**Passage provided:**
Fiction tapped in climate change advocacy

Cli-fi depicts degrading habitat and prompts action to save it

In Summary

• Cli-fi has evolved from a niche literary genre into a prominent cultural force

Cover of an iconic cli-fi book
Cover of an iconic cli-fi book

The ongoing abnormal rains in Kenya and the resultant disasters across the country cast a sharp focus on the nexus between literature and the environment. By extension, this brings closer home the emergent genre of prose arts, called climate fiction, or cli-fi.

This type of writing has evolved from a niche literary genre into a prominent cultural force, reflecting the global growing awareness and concern about climate change both inside and outside Africa.

Initially emerging as a subgenre within science fiction and environmental literature, cli-fi has now garnered widespread attention from readers, writers, scholars and activists alike.

Its rise in popularity can be attributed to several factors, including the increasing urgency of the climate crisis, the accessibility of information about environmental issues, and the desire for narratives that grapple with the complexities of a changing world.

One significant aspect of cli-fi’s status as a literary genre is its ability to engage readers on both intellectual and emotional levels. By depicting the potential consequences of climate change in vivid detail, cli-fi stories compel audiences to confront the reality of environmental degradation and consider their own role in addressing it.

This genre of prose often explores themes of resilience, adaptation and hope, offering readers a sense of empowerment and agency in the face of seemingly insurmountable challenges.

Take the case from the rave American novel by Kim Robinson called 'The Ministry for the Future: A Novel'. As a quintessential cli-fi, it offers a gripping exploration of a near-future world grappling with the urgent challenges of climate change.

**What is required:**
Reproduce the article on climate fiction above in full, word for word.

**Data excerpt:**
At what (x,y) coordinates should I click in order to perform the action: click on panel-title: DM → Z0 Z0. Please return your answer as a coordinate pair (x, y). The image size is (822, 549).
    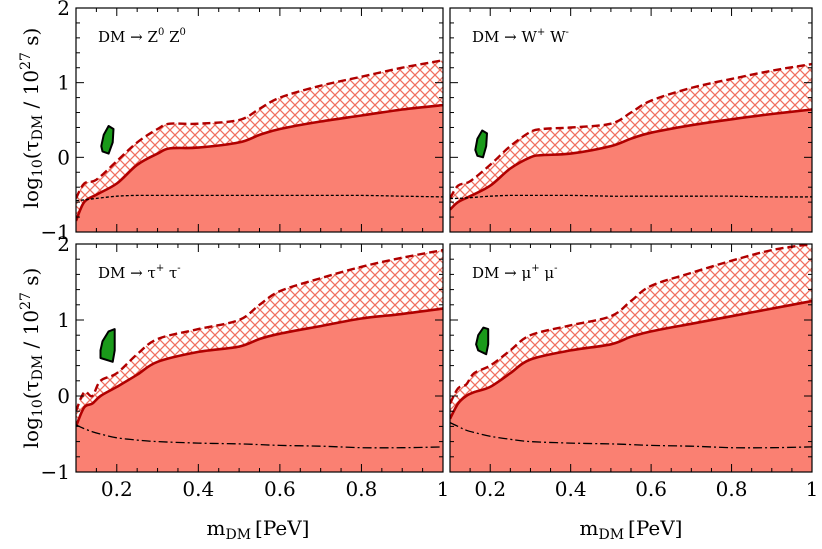
    Looking at the image, I should click on (142, 36).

**Result for this task:**
Fiction tapped in climate change advocacy

Cli-fi depicts degrading habitat and prompts action to save it

In Summary

• Cli-fi has evolved from a niche literary genre into a prominent cultural force

Cover of an iconic cli-fi book
Cover of an iconic cli-fi book

The ongoing abnormal rains in Kenya and the resultant disasters across the country cast a sharp focus on the nexus between literature and the environment. By extension, this brings closer home the emergent genre of prose arts, called climate fiction, or cli-fi.

This type of writing has evolved from a niche literary genre into a prominent cultural force, reflecting the global growing awareness and concern about climate change both inside and outside Africa.

Initially emerging as a subgenre within science fiction and environmental literature, cli-fi has now garnered widespread attention from readers, writers, scholars and activists alike.

Its rise in popularity can be attributed to several factors, including the increasing urgency of the climate crisis, the accessibility of information about environmental issues, and the desire for narratives that grapple with the complexities of a changing world.

One significant aspect of cli-fi’s status as a literary genre is its ability to engage readers on both intellectual and emotional levels. By depicting the potential consequences of climate change in vivid detail, cli-fi stories compel audiences to confront the reality of environmental degradation and consider their own role in addressing it.

This genre of prose often explores themes of resilience, adaptation and hope, offering readers a sense of empowerment and agency in the face of seemingly insurmountable challenges.

Take the case from the rave American novel by Kim Robinson called 'The Ministry for the Future: A Novel'. As a quintessential cli-fi, it offers a gripping exploration of a near-future world grappling with the urgent challenges of climate change.